Elsewhere, government officials comply. San Jose Mayor Chuck Reed posts his full calendar online daily, and so does his chief of staff. The culture of open records is so strong in Florida that Gov. Rick Scott was criticized for not automatically publishing all of his e-mails.
In Pennsylvania, even those who support the release of public information can waver on transparency when it comes to their own documents. Mayor Nutter, for instance, mandated wider release of city data. But he fought hard to avoid sharing his daily schedule with The Inquirer.
Among other arguments, the city contended that releasing the schedule constituted a security risk because a potential attacker "could use the past schedules to discern certain patterns of travel."
Which is ridiculous, considering that Nutter routinely publishes the time and location of his public events well in advance (not to mention that he can usually be found at whatever city jukebox is currently playing the Sugarhill Gang's "Rapper's Delight.")
But nobody expected public officials to adapt to the new reality overnight. Rather, they'd adjust over time, by court order if necessary.
And really, that's where the real-world strength of Pennsylvania's right-to-know law will be determined; in the courtrooms of elected judges, many of whom owe their positions to the same political machines that elect mayors and city and county councils.
Unfortunately, some lower courts have done all they can to eviscerate a right-to-know law that the legislature plainly intended to be one of the most expansive in the country.

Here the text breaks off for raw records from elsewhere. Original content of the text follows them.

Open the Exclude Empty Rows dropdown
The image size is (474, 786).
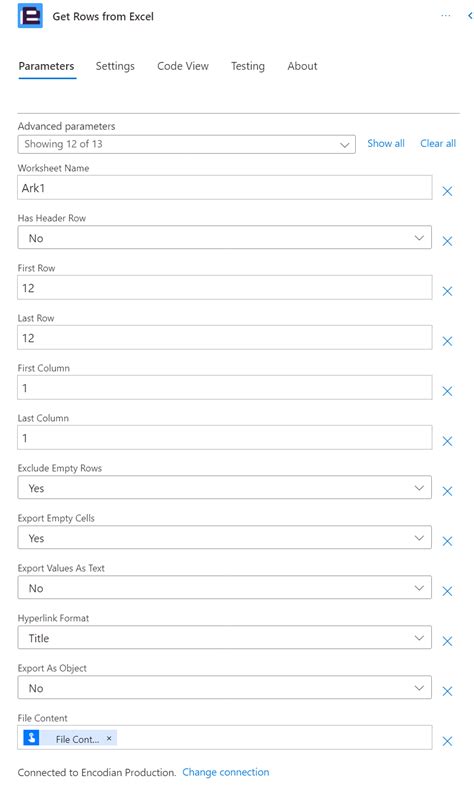pyautogui.click(x=224, y=488)
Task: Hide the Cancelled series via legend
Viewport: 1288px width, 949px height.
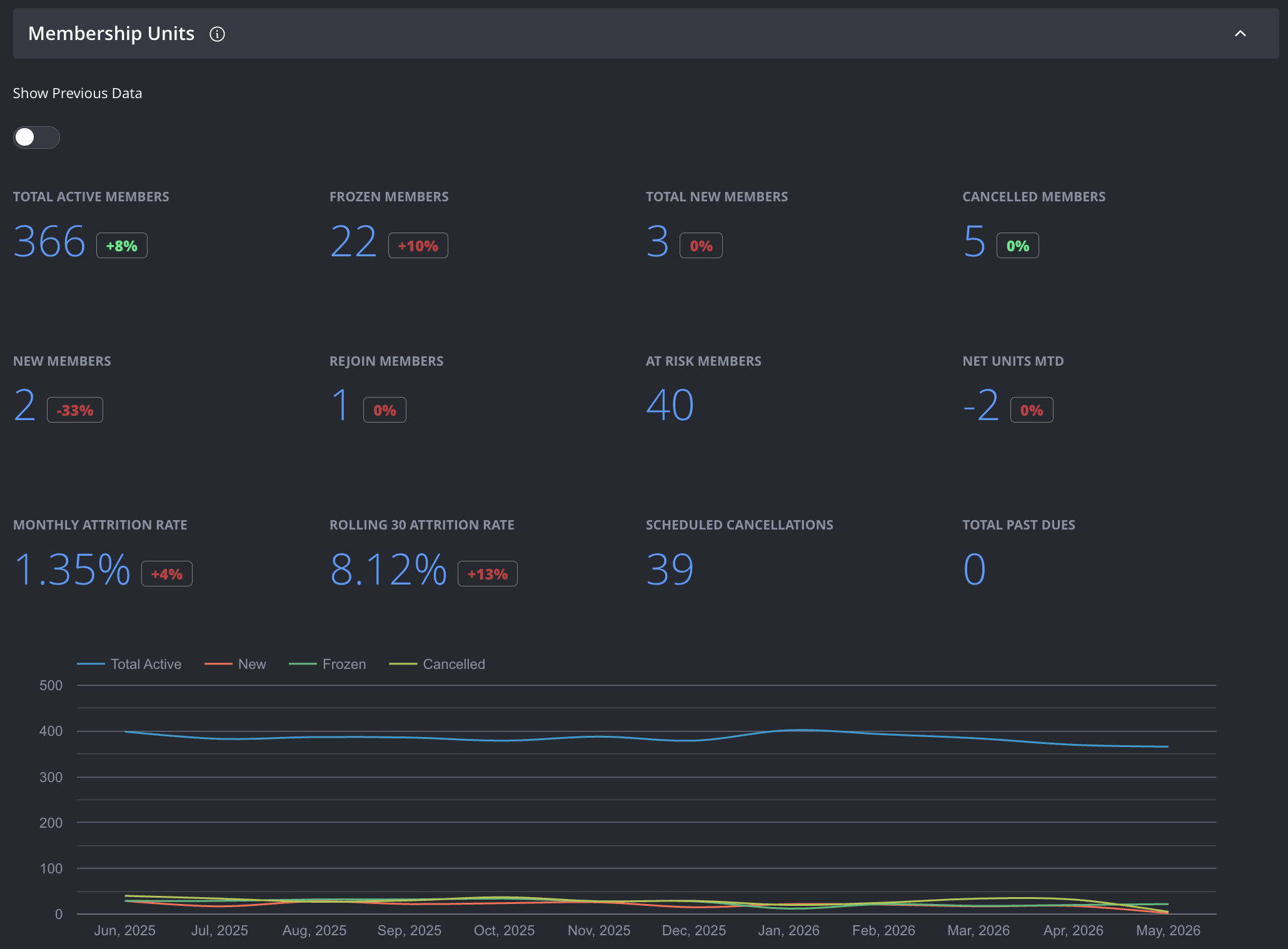Action: [437, 664]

Plenty of these Common Pleas judges are, by disposition and background, simpatico with government officials, and thus horrified at the prospect of releasing reams of formerly private documents.

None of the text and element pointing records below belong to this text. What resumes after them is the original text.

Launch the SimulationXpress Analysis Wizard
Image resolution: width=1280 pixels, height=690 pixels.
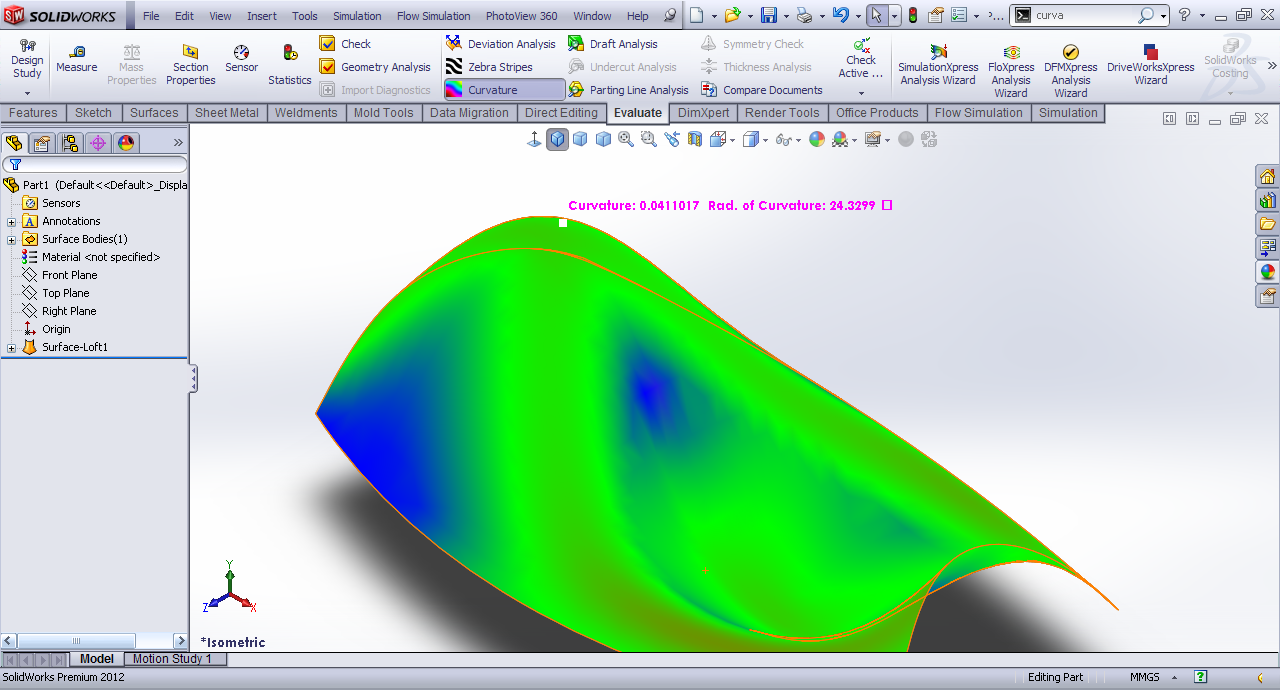point(938,65)
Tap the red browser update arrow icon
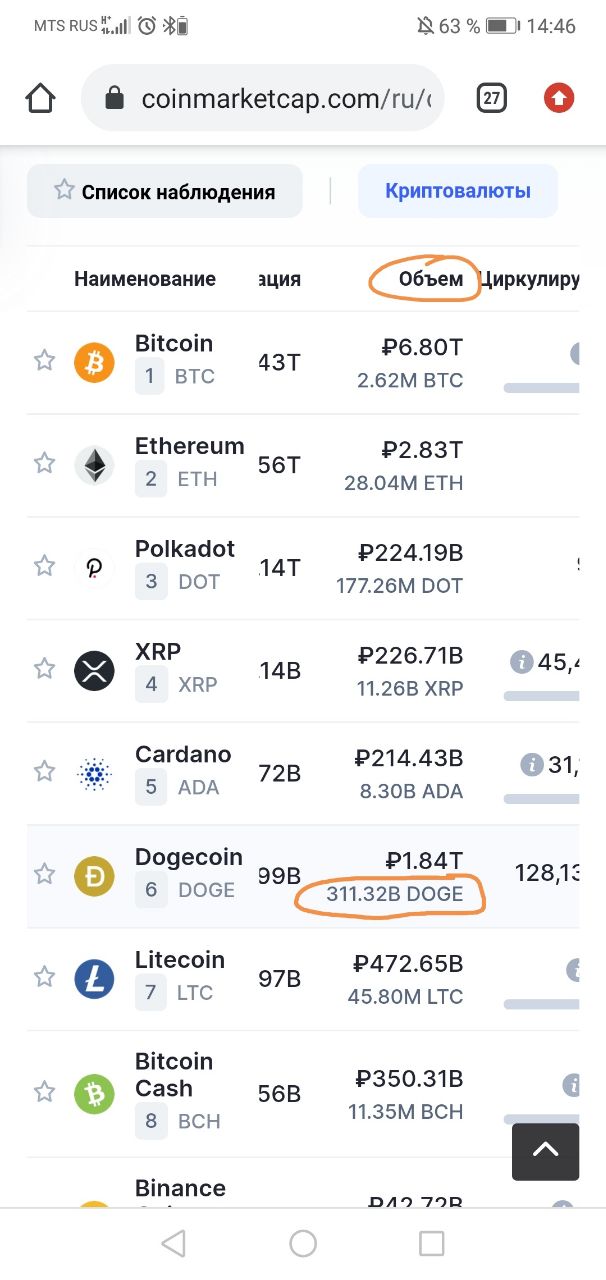Image resolution: width=606 pixels, height=1280 pixels. (558, 98)
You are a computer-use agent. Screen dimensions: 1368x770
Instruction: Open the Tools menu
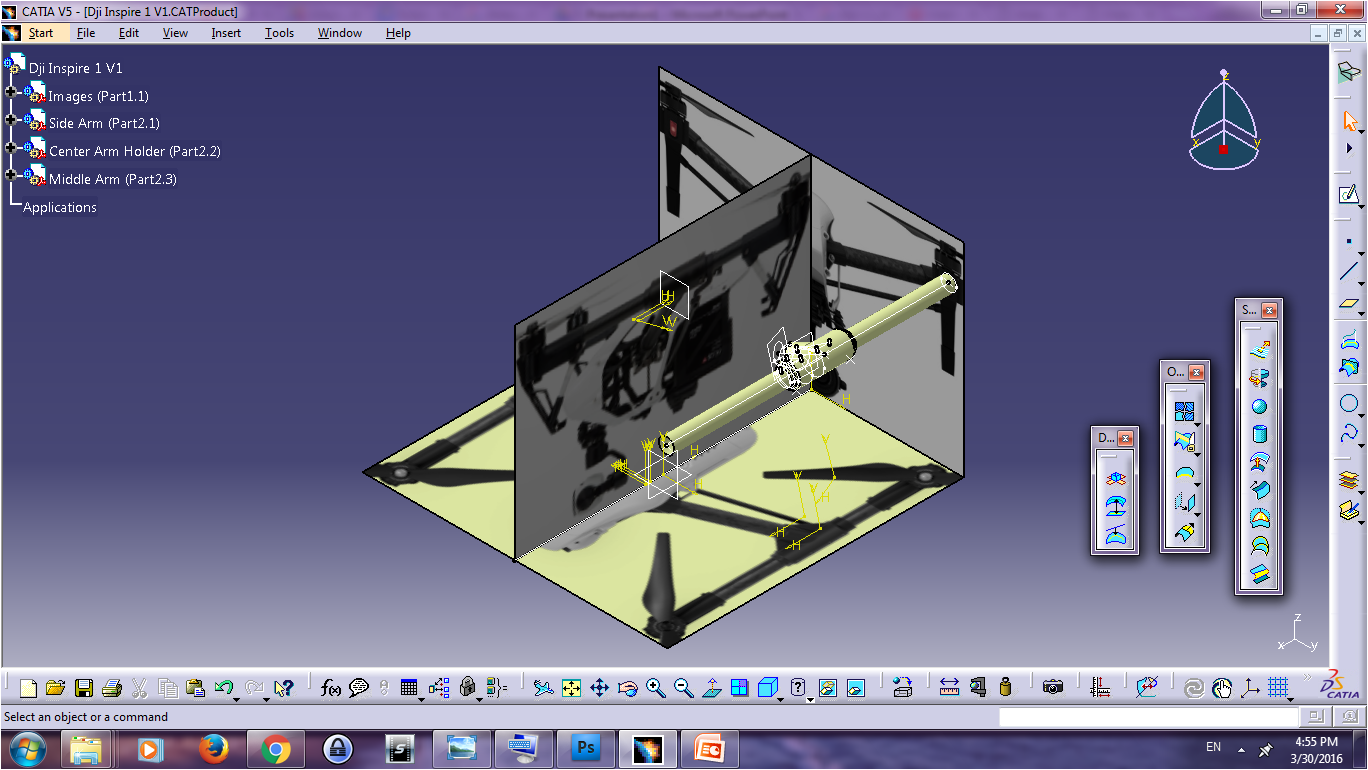click(279, 33)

And then there are the incompetents.
"We consistently have Common Pleas Court judges . . . that either haven't read the law or have a fundamental misunderstanding of how the right-to-know law works," said Terry Mutchler, executive director of the Pennsylvania Office of Open Records, which adjudicates open-records disputes before they reach the courts.

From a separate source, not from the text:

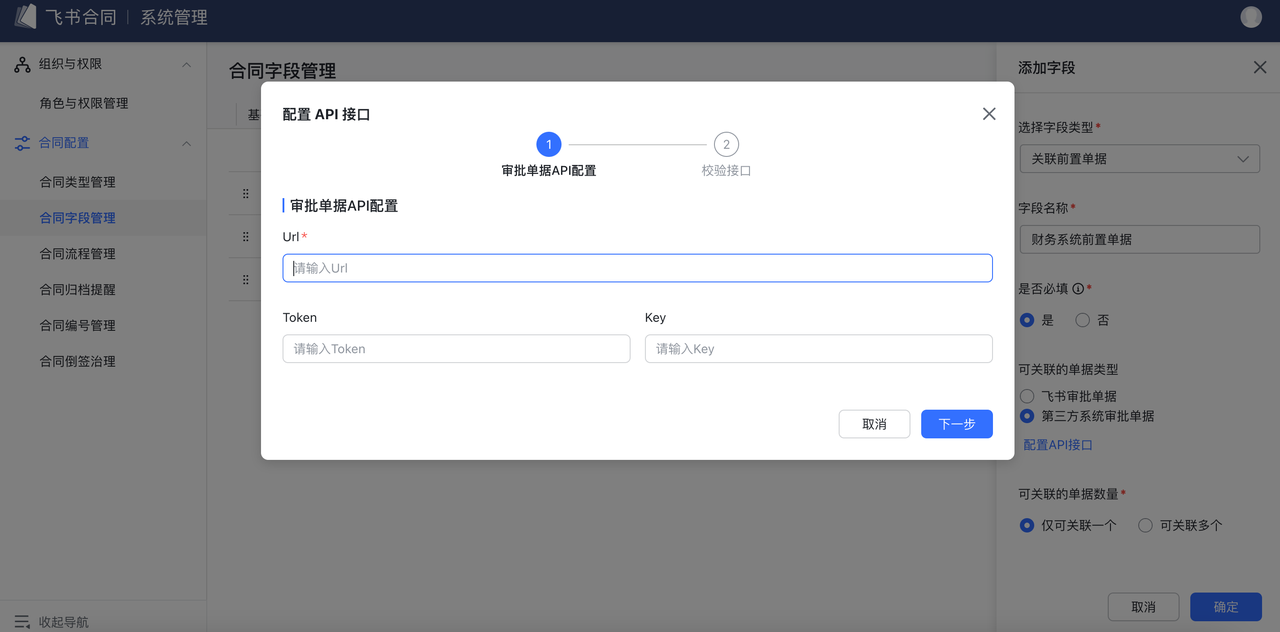Click the 下一步 button
Viewport: 1280px width, 632px height.
coord(956,424)
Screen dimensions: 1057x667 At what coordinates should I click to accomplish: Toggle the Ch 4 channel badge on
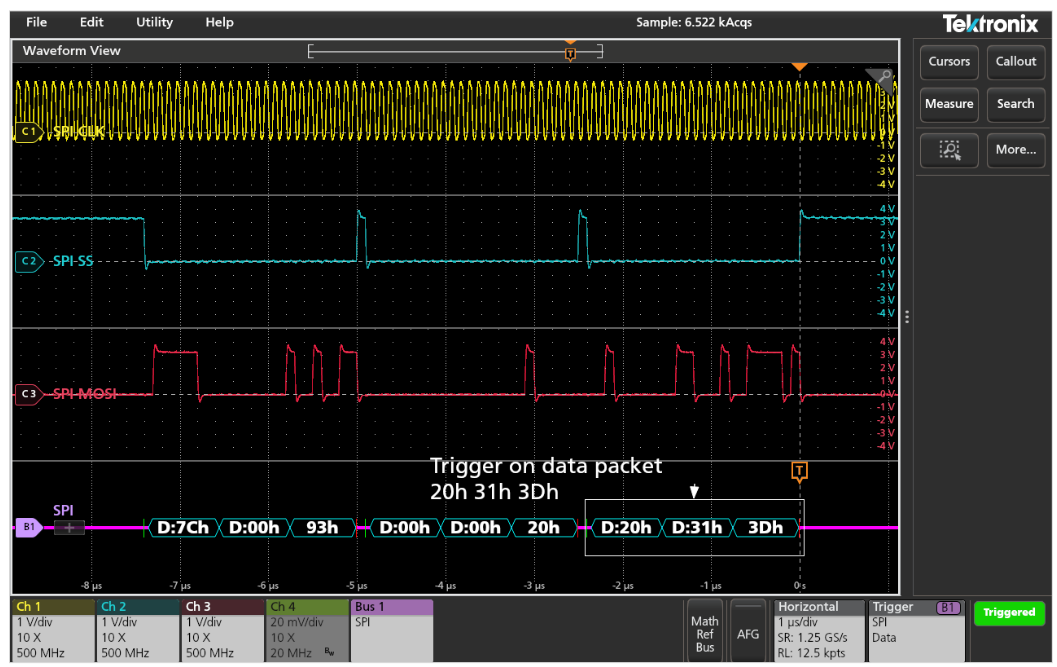tap(306, 630)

But despite the errors of some lower courts, the right-to-know law has been largely preserved and in some cases strengthened by the state's Commonwealth Court, Mutchler contends.
It hasn't felt that way recently, particularly locally. In the last 10 months, Commonwealth Court has upheld lower-court rejections of three Inquirer requests for public records, one of which was for Nutter's daily calendars.
Mutchler concedes that was a blow. "I say this with respect, but the court was flat-out wrong," she said. "The calendar of an elected official should be a public record, and it has been across the country for the last 30 years."
Nonetheless, Mutchler is optimistic. "Could you pick out some setbacks for the right-to-know law? Absolutely," she said. "But there are a lot more rulings in the 'nailed it' column than in the 'wow, what are you thinking' column."
Not a glowing endorsement, perhaps, but better than many journalists - as well as plenty of others who value open access to public information - had feared.